Thacher is one of 20 schools that partner with News Decoder and whose students publish multimedia content, produce webinars on major global issues, work with experienced foreign correspondents and engage in cross-border activities that expand their horizons.
During their summer holidays before returning to school, three Thacher students built on their News Decoder work with journalistic experiences.
Elena Townsend-Lerdo, who last December published an article on News Decoder about the only prison-run newspaper in the United States, scored a summer internship with The Prison Journalism Project (PJP). PJP is a national, independent initiative that “trains incarcerated writers to be journalists and publishes their stories.”
“A big part of PJP’s mission is centering the voices of people actually in prison in the conversations about prison conditions and reform,” Townsend-Lerdo said. “So getting journalists from inside those walls gives us the best, most effective voice.”
As an editorial intern, Townsend-Lerdo edits, refines, transcribes and schedules stories submitted by incarcerated writers.
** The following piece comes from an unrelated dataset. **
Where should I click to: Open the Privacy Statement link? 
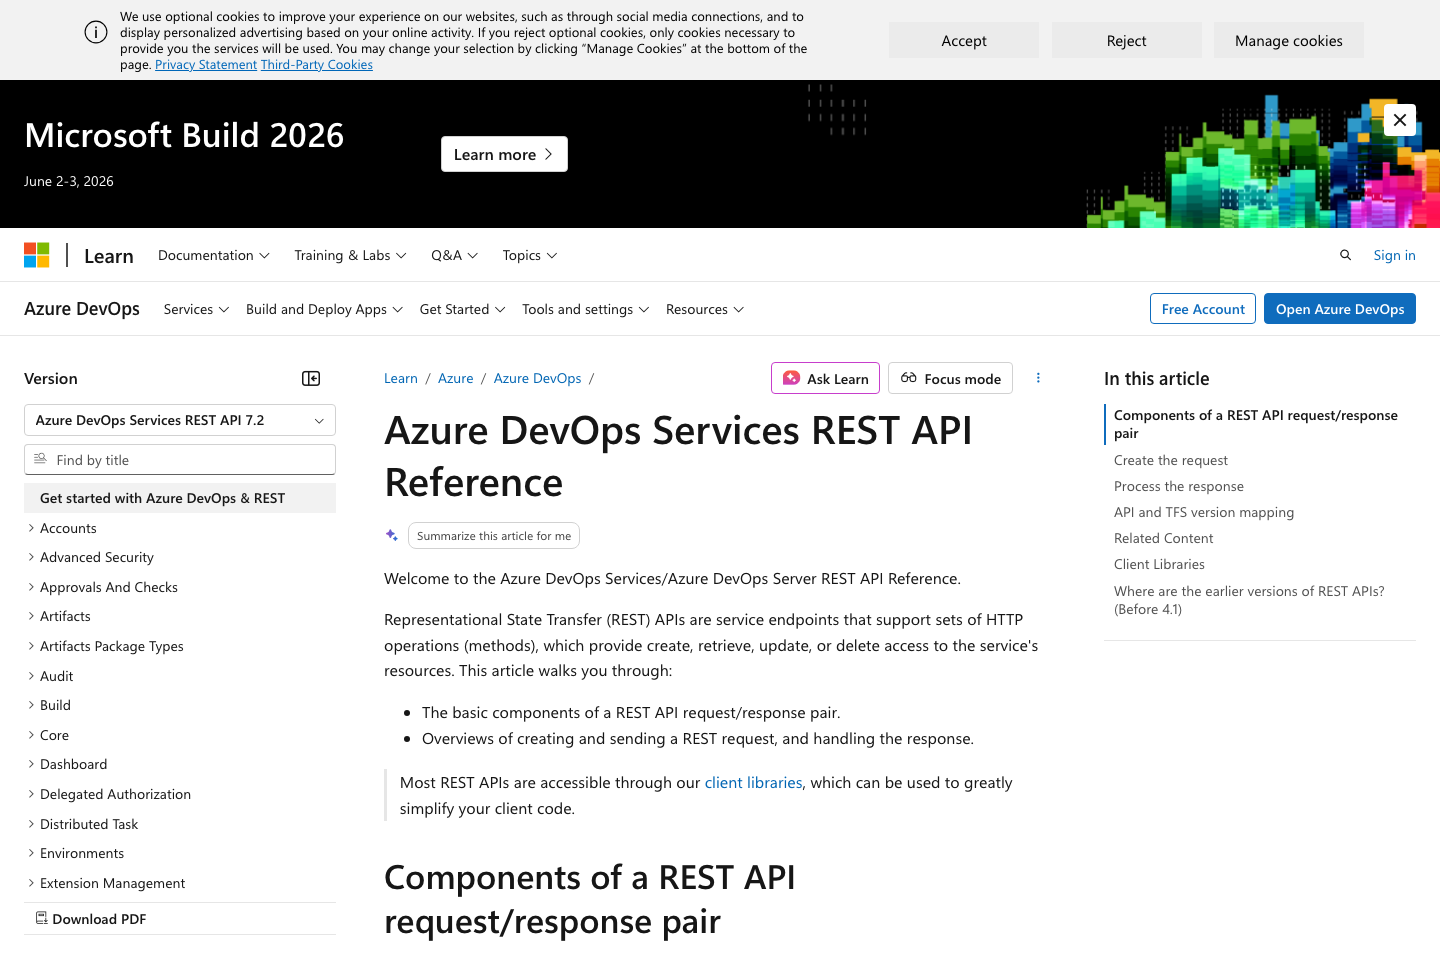(206, 64)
But the experience has taught her more than hard journalistic skills, she said.
“I’ve learned so much from our writers. Every day when I’m editing a news story, essay or personal memoir, it’s like this little deep dive into someone’s life, someone’s experiences. It’s moving and touching.”
Student Ambassador takes journalism course.
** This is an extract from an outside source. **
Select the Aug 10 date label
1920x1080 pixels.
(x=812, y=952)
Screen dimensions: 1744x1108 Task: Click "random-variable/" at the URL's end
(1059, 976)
Keira Yin, a News Decoder Student Ambassador last year, combined her passion for fashion and journalism through The School of the New York Times Summer Academy course “The Future of Fashion.” The course offered a deep dive into new innovations in the fashion industry, featuring topics such as the role of technology and sustainability in clothing.
Through the program, Yin interviewed Vanessa Friedman, Chief Fashion Critic for The New York Times. “We talked about how pieces of clothing can make political statements, even foreign policy statements, like Queen Elizabeth’s brooches did when she met Trump,” Yin said. A tweet went viral suggesting that the Queen’s decision to wear a brooch gifted by the Obamas was a slight toward Trump.
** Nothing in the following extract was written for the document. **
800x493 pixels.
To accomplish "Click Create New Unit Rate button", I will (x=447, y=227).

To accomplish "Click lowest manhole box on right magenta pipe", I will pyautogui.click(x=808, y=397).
Yin said her experience opened her eyes to how journalism can be used to explore the intersection of many different topics.
“I used to think that if I wanted to do journalism, I had to write about this one thing,” Yin said. “But now I think it’s more interesting to find the connections between different fields.”
From News Decoder webinar to ‘Morning Joe’
Anna Kelly, a participant in the News Decoder global webinar with Transylvania College in Romania, interned on the set of Morning Joe, a political news and talk show hosted by Joe Scarborough, Mika Brzezinski and Willie Geist on the U.S. television channel MSNBC.
Kelly scored a first-hand glimpse of behind-the-scenes broadcast journalism.
“The show aired from 6 to 9 in the morning,” Kelly said. “I would be in the studio with them with an earpiece. I would bring Mika and Joe their scripts live if they got an update, get them coffee, and if they dropped something I would have to crawl under their cameras and try not to be on air and hand them their pencil.”
Kelly said the most exciting part was seeing live news updates come in.
“I was in the studio when they got the breaking news message that Simone Biles had withdrawn from the women’s all-around finals, so it was interesting to hear news exactly as it comes into the media,” Kelly said.